The mantra the Yankees – and really any club – teach to pitchers is a simple one. Follow these, and you will find success at most levels:
Work quickly … Trust your stuff … Throw strikes.
The Yankees, also like any club, are tantalized by the guys who throw cheese – the pitcher who can hit 95 mph or above. Yet, there is a place in the system for two pitchers, both right-handers, who have been effective with location rather than velocity.
“If you throw strikes and hit your spots, you will usually be successful,” said 2015 Trenton pitching coach Jose Rosado. “I enjoyed watching both Brady Lail and Eric Ruth use their stuff to their best this season.”
Lail, who was 10-6, 2.91 in 28 appearances (27 starts) among Class-A Advanced Tampa, Double-A Trenton and Triple-A Scranton/Wilkes-Barre, and Ruth, who put together a 10-6, 3,38 mark among Tampa, Trenton and Scranton, gave opposing hitters a lot of headaches by hitting their spots.

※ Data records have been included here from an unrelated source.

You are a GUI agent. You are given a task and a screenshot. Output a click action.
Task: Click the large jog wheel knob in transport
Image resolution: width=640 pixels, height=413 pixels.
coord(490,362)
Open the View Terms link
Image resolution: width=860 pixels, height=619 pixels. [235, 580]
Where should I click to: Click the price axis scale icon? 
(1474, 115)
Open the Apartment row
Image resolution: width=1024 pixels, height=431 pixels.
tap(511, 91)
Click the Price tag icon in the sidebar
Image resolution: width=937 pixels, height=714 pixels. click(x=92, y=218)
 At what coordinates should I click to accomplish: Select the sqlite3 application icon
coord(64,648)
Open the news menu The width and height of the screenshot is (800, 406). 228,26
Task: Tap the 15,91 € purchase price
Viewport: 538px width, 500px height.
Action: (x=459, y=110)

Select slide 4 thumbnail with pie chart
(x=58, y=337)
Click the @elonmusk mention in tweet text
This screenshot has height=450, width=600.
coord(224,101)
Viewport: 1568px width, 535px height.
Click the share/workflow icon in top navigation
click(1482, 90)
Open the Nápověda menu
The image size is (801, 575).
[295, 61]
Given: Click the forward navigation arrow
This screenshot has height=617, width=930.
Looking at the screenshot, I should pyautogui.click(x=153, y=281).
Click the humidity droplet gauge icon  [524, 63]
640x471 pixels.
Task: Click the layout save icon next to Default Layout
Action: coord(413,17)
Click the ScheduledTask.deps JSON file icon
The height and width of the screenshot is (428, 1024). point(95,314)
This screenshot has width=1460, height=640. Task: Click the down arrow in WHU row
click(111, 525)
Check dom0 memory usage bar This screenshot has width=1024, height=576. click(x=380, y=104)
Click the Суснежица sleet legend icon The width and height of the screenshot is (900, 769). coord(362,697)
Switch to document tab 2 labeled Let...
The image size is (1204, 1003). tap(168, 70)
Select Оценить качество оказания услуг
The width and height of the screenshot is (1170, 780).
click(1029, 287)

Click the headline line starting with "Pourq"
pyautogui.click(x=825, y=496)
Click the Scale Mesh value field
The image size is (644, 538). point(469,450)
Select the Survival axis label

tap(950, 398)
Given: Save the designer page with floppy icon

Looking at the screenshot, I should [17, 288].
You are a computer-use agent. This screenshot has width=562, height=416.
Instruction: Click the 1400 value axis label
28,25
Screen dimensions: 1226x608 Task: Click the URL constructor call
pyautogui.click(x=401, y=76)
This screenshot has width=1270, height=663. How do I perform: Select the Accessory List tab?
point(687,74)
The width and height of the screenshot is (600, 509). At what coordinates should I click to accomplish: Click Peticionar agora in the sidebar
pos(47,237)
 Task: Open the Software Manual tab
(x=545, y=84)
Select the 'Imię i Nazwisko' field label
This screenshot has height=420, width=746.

Whether either ever pitches for the Yankees remains to be seen, but both have shown to be effective in the upper minors. Many started following Lail after he took a line drive to the head in a game at Portland last May 12, and bounced back quickly. Ruth, a Bucks County native who pitched within 45 minutes of home in Trenton, flew pretty much under the radar.
“Hey, I don’t throw fastballs at 98,” Ruth said with a chuckle, “but I know I can hit my spots. That’s my game, and it works.”
Both, who rely on keeping the ball down, had good strikeout-to-walk ratios, with Lail notching an 85-43 ratio and Ruth a 98-46 comparison. Neither walk many opposing batters. Both are durable. Lail threw 141 innings and Ruth 146.1.
“I’ll go as far as I can in any start,” said Lail. “No problems with innings for me.
Ruth is on the same page.
“I always try to get into the late innings,” said Ruth. “As long as I can hit my spots.”
Trenton did receive two fireballers late in the year in righties Rookie Davis and Cale Coshow, each throwing 33.1 innings at the Double-A level. Lail and Ruth are likely to start at Scranton in 2016 – as each has experience at that level – while Coshow and Davis probably will anchor Trenton’s rotation at the start of the season.
Pitchers having the makeup of Lail and Ruth often have a shorter rope in the minors than fireballers and have to prove themselves at any level. For every such hurler who succeeds, someone will point to righty Jaron Long, who had a breakout 2014, but took a few steps back in 2015.
Such pitchers can’t reach back for the 96 mph heater to record a needed strikeout, but they can freeze a batter with a well-placed curve or sinker. They also seem to have little trouble, as Ruth and Lail mentioned, throwing a lot of innings on a consistent basis.
The key for each in 2016 will be controlling hitters in Triple-A. As a pitcher moves up a level, he faces hitters who are more experienced and can time them better. On the other hand, their different deliveries and sharp-breaking offerings often make hitters wish for fastballs.
Work quickly … Trust your stuff … Throw strikes. It makes sense.